» **What to do**:
Copy out the passage of the tariff article below between "Economists said one" and "April 16, 2025.", inclusive, word for word.

» **Source excerpt**:
President Donald Trump has high aspirations for his tariffs, going so far as to suggest increased taxes on imports could replace income taxes.
“There’s a real chance,” he told Fox Noticias on April 15. “There is a chance that the money from tariffs could be so great that it would replace (the income tax).”
The idea may sound appealing, but economists who spoke to USA TODAY say Trump’s tariffs would struggle to raise enough money to eliminate income taxes in full.
“A full replacement is absolutely, mechanically impossible. The math just doesn’t work,” said Erica York, vice president of federal tax policy at the Tax Foundation, a center-right think tank.
Consumers face an overall average effective tariff rate of 28%, the highest since 1901, according to the Yale Budget Lab.
Estimates for how much money these tariffs will bring in vary. Peter Navarro, Trump’s senior counselor for trade and manufacturing, said they could bring in as much as $6 trillion over the next 10 years, or roughly $600 billion per year. The Yale Budget Lab said the tariffs would bring in less than half that, at an estimated $2.4 trillion over the next decade.
Either way, those figures pale in comparison to the more than $2 trillion collected from individual income taxes each year, per the Congressional Budget Office.
Economists said one problem is that tariffs are drawing from a smaller pool of money. American taxpayers reported nearly $15 trillion in adjusted gross income in 2022, according to Internal Revenue Service data. Meanwhile, the U.S. imported roughly $3 trillion worth of goods that year.
“If you tariff everything from everywhere, you’re going to get revenue generated,” said Keith Maskus, a professor emeritus of economics at the University of Colorado Boulder and specialist in international trade analysis. “But the scale of it just isn’t big enough.”
A drone view shows a cargo ship at Kwai Tsing Container Terminals in Hong Kong, China, April 16, 2025.
Even if Trump were to hike tariffs further, the math “is impossible,” according to Ernie Tedeschi, director of economics at the Yale Budget Lab.

» **Data provided**:
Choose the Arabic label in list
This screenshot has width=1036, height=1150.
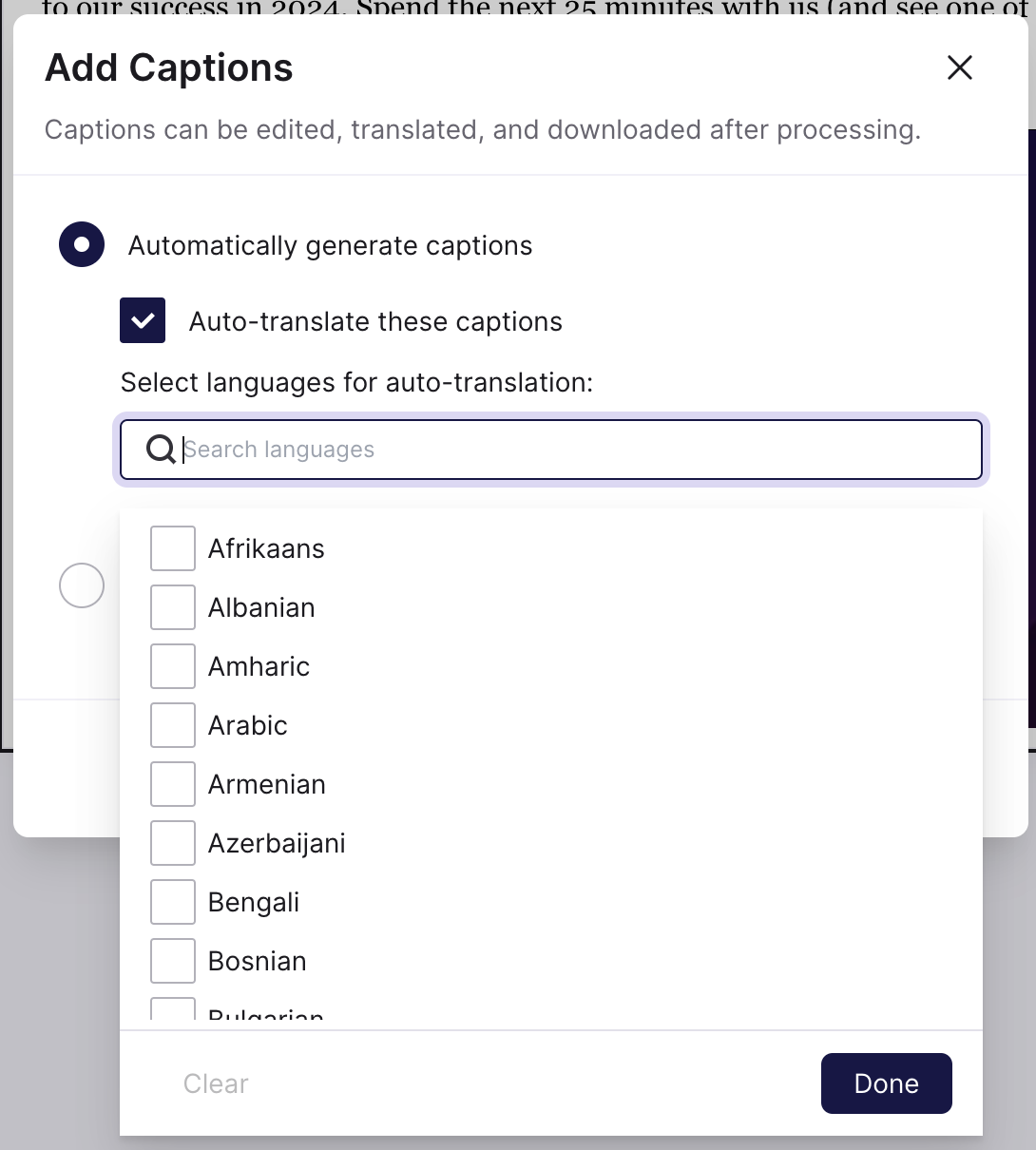(248, 725)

» **Response**:
Economists said one problem is that tariffs are drawing from a smaller pool of money. American taxpayers reported nearly $15 trillion in adjusted gross income in 2022, according to Internal Revenue Service data. Meanwhile, the U.S. imported roughly $3 trillion worth of goods that year.
“If you tariff everything from everywhere, you’re going to get revenue generated,” said Keith Maskus, a professor emeritus of economics at the University of Colorado Boulder and specialist in international trade analysis. “But the scale of it just isn’t big enough.”
A drone view shows a cargo ship at Kwai Tsing Container Terminals in Hong Kong, China, April 16, 2025.